Towards Scalable Representation Learning for Visual Recognition
Speaker: Saining Xie, Facebook AI Research
Location: 60 Fifth Avenue 150
Date: March 29, 2022, 2 p.m.
A powerful biological and cognitive representation is essential for humans' remarkable visual recognition abilities. Deep learning has achieved unprecedented success in a variety of domains over the last decade. One major driving force is representation learning, which is concerned with learning efficient, accurate, and robust representations from raw data that are useful for a downstream classifier or predictor.

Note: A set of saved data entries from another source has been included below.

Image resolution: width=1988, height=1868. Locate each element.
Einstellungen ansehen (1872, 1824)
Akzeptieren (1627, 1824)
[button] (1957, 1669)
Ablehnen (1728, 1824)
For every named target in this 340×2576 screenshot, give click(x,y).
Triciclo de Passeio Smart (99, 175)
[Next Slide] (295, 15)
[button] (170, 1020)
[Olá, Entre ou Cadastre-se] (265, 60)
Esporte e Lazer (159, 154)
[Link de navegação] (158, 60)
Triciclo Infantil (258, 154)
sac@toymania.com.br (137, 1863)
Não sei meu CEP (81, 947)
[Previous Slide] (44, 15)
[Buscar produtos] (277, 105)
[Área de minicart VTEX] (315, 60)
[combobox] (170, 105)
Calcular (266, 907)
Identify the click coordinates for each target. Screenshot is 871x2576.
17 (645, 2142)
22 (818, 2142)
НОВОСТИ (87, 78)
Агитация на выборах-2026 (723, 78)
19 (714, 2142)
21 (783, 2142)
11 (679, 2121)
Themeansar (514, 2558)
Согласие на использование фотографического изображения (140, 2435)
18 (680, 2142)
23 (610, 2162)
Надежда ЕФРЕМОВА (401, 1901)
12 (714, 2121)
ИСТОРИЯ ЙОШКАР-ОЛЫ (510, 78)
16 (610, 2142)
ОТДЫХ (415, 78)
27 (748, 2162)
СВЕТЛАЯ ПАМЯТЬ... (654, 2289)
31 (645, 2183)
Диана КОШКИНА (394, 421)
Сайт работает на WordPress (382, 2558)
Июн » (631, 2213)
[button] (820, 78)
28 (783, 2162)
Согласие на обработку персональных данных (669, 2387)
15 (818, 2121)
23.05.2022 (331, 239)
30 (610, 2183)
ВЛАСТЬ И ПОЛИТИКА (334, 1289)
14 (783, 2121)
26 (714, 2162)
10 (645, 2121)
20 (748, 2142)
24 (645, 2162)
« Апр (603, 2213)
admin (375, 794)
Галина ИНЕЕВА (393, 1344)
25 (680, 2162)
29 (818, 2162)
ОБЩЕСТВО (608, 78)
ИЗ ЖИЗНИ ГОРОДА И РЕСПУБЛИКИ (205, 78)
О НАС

A modern deep learning system is composed of two core and often intertwined components: 1) neural network architectures and 2) representation learning algorithms. In this talk, we will present several studies in both directions. On the neural network modeling side, we will examine modern network design principles and how they affect the scaling behavior of ConvNets and recent Vision Transformers. Additionally, we will demonstrate how we can acquire a better understanding of neural network connectivity patterns through the lens of random graphs. In terms of representation learning algorithms, we will discuss our recent efforts to move beyond the traditional supervised learning paradigm and demonstrate how self-supervised visual representation learning, which does not require human annotated labels, can outperform its supervised learning counterpart across a variety of visual recognition tasks. The talk will encompass a variety of vision application domains and modalities (e.g. 2D images, 3D scenes and languages). The goal is to show existing connections between the techniques specialized for different input modalities and provide some insights about diverse challenges that each modality presents. Finally, we will discuss several pressing challenges and opportunities that the ``big model era’’ raises for computer vision research.
Saining Xie is a research scientist at Facebook AI Research (FAIR). He received his Ph.D. and M.S. degrees in computer science from the University of California San Diego, advised by Zhuowen Tu. Prior to that, he received his Bachelor's degree from Shanghai Jiao Tong University. He has broad research interests in deep learning and computer vision, with a focus on developing deep representation learning techniques to push the boundaries of core visual recognition. His research has been extensively cited (more than 16,000 times) by other researchers and adopted in several industrial-scale applications. He is also a recipient of the Marr Prize Honorable Mention at ICCV 2015.
In-person attendance only available to those with active NYU ID cards.